▶ **WHAT YOU HAVE TO DO**: Please say how many lines in the records below contain the word "screenshot". Give the number and nothing more.

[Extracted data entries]
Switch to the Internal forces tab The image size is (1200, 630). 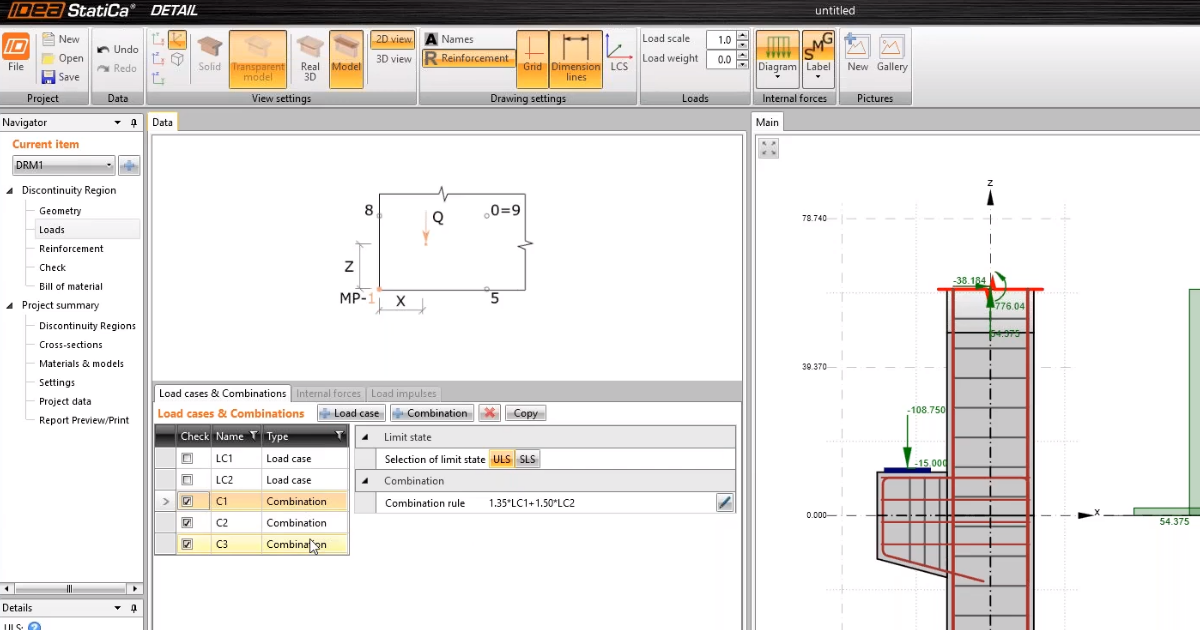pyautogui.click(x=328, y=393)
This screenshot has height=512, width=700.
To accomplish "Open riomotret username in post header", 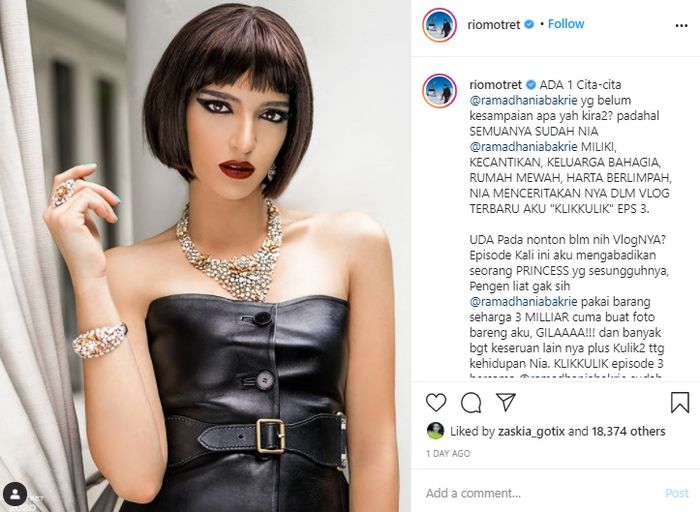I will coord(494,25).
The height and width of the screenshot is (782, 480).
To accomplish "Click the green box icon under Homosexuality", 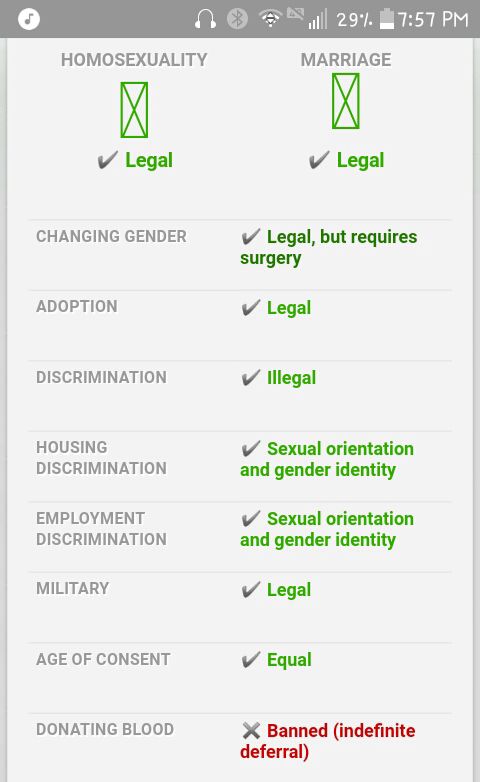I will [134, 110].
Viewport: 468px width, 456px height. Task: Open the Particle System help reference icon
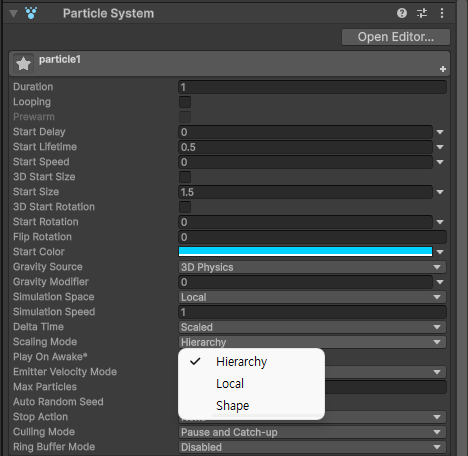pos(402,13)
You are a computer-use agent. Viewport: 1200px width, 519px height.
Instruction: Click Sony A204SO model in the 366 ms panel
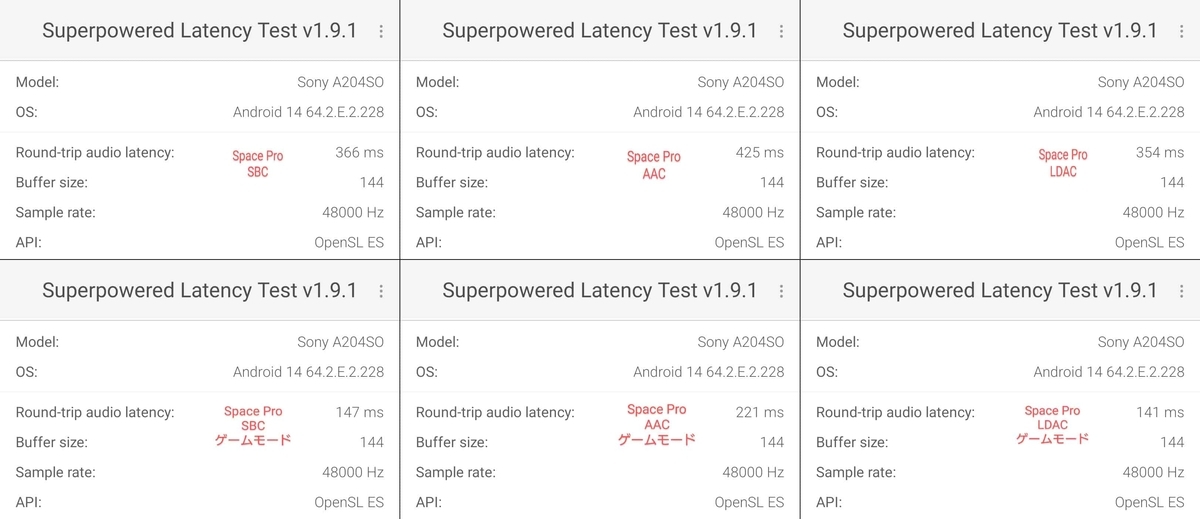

▶ **SOLUTION**: 2